Dans certains cas, des humains sont chargés de surveiller, voire de corriger l’output d’une IA. L’assistant intelligent de Facebook, Messenger M, vaguement lancé en 2015, nécessitait le soutien constant de nombreux modérateurs pour l’aider à rédiger ses réponses. Il a fermé au printemps dernier. Aujourd’hui, le soupçon plane sur toutes les nouvelles démonstrations algorithmiques. En mai dernier, après la terrifiante démonstration de l’assistant vocal Duplex de Google, Vanity Fair et une partie de la presse tech se sont interrogés : Sundhar Pichai nous aurait-il tous bernés avec sa machine capable de faire « hum » entre chaque phrase ?

En vérité, personne ne comprend rien à l’IA

L’humain joue encore un rôle central dans le développement des machines autonomes, c’est évident — et logique. Dès lors, pourquoi cette frénésie, ces efforts de dissimulation embarrassés ? Peut-être parce qu’excepté quelques chercheurs, personne ne comprend cette technologie. Le fantasme palliant à l’ignorance, l’IA apparaît plus avancée qu’elle ne l’est réellement : elle est le futur, maintenant. Attisé sans relâche à des fins commerciales, se sentiment finit par brouiller la perception du public. Le verdit de ceux qui savent est pourtant sans appel. Yann LeCun, responsable de l’IA chez Facebook, et Andrew Ng, fondateur de Google Brain, ne se lassent pas de le répéter : développer une intelligence artificielle est très difficile et nécessite d’immenses ressources, en terme de données d’entraînement comme de puissance de calcul. La majorité des start-ups n’ont tout simplement pas les moyens de leurs ambitions.

D’autre part, les méthodes et architectures de l’apprentissage machine produisent -des résultats extrêmement limités. Nous sommes aux débuts de l’ère de l’IA dite « étroite », c’est-à-dire extrêmement spécialisée : les meilleurs algorithmes peuvent s’acquitter de tâches précises (comme la reconnaissance textuelle) et pas trop complexes (la reconnaissance du langage naturel et du contexte, c’est compliqué) mais c’est tout.
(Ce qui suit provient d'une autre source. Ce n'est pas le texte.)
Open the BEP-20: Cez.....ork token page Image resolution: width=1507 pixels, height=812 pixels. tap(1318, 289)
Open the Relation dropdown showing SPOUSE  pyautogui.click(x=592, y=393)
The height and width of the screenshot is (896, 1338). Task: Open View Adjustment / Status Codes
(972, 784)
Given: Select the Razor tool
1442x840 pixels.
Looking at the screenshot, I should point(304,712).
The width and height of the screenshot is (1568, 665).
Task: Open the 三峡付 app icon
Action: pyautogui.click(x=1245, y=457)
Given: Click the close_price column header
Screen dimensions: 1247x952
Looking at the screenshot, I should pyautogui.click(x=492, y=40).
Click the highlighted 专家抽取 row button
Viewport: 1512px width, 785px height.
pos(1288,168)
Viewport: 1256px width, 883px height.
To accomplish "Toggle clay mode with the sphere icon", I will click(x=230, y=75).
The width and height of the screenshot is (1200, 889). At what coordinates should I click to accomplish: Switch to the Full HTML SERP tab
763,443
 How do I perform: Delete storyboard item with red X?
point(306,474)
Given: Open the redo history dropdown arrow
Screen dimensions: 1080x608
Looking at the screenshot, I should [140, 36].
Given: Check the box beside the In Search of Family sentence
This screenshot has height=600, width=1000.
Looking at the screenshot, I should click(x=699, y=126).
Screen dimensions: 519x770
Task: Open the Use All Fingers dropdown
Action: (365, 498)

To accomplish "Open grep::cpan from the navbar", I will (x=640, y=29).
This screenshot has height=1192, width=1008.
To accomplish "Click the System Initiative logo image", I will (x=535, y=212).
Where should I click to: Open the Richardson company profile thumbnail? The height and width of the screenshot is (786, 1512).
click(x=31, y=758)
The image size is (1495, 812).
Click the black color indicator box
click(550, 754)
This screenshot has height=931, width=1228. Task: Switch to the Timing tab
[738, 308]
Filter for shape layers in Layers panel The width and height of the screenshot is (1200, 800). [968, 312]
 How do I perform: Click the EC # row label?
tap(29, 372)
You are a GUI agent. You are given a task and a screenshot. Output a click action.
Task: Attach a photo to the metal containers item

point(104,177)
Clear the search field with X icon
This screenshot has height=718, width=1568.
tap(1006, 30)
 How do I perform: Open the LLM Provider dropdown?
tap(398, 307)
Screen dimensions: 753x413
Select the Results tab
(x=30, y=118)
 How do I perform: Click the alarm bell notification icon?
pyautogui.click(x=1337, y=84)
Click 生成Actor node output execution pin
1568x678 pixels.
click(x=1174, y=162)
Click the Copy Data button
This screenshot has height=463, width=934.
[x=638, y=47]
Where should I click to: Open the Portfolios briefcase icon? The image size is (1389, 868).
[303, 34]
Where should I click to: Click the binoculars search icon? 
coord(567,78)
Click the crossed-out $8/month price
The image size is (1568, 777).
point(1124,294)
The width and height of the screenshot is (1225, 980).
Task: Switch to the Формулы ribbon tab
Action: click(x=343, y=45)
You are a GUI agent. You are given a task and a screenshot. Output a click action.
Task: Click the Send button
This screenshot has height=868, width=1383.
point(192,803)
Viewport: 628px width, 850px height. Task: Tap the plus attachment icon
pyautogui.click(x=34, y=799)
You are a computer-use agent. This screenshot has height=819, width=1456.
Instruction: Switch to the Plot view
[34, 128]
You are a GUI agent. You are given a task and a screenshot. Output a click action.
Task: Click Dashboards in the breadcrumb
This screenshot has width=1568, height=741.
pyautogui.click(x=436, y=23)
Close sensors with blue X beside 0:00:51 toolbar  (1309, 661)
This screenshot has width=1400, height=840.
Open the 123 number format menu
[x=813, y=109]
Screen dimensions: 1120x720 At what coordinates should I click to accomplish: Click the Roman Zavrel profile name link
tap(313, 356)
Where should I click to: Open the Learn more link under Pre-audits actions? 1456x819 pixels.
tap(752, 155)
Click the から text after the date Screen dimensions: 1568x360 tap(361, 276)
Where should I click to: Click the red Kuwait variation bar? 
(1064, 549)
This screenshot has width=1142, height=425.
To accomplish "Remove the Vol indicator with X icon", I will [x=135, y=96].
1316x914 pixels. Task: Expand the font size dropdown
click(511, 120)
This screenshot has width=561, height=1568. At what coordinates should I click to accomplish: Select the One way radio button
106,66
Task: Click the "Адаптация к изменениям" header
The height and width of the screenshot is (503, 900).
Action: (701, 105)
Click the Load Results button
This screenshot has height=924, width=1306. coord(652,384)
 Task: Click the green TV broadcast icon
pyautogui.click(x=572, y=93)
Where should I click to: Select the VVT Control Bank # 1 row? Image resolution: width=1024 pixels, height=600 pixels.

Si les chatbots ont par exemple beaucoup évolué depuis leur ancêtre Eliza, codé au MIT dans les années 60 (et toujours en ligne), nous sommes encore loin de converser naturellement avec des machines.

En 2016, Amazon a lancé le prix Alexa, une compétition annuelle visant à créer un bot capable de discuter de tout et de rien avec un humain pendant 20 minutes. Le prix n’a toujours pas été décerné et atteint désormais 3,5 millions de dollars. Google et Facebook eux-mêmes ont abandonné le dogme du « tout-IA » en enrôlant des milliers de modérateurs pour nettoyer leurs plateformes. Ces petits échecs ne doivent pas faire oublier que le fonctionnement des algorithmes les plus perfectionnés nous échappe parfois complètement. Face à ces boîtes noires, les humains cessent d’être des éducateurs et deviennent des explorateurs. Quoi qu’il arrive, l’intelligence artificielle n’est pas près de se débarrasser de ses maîtres.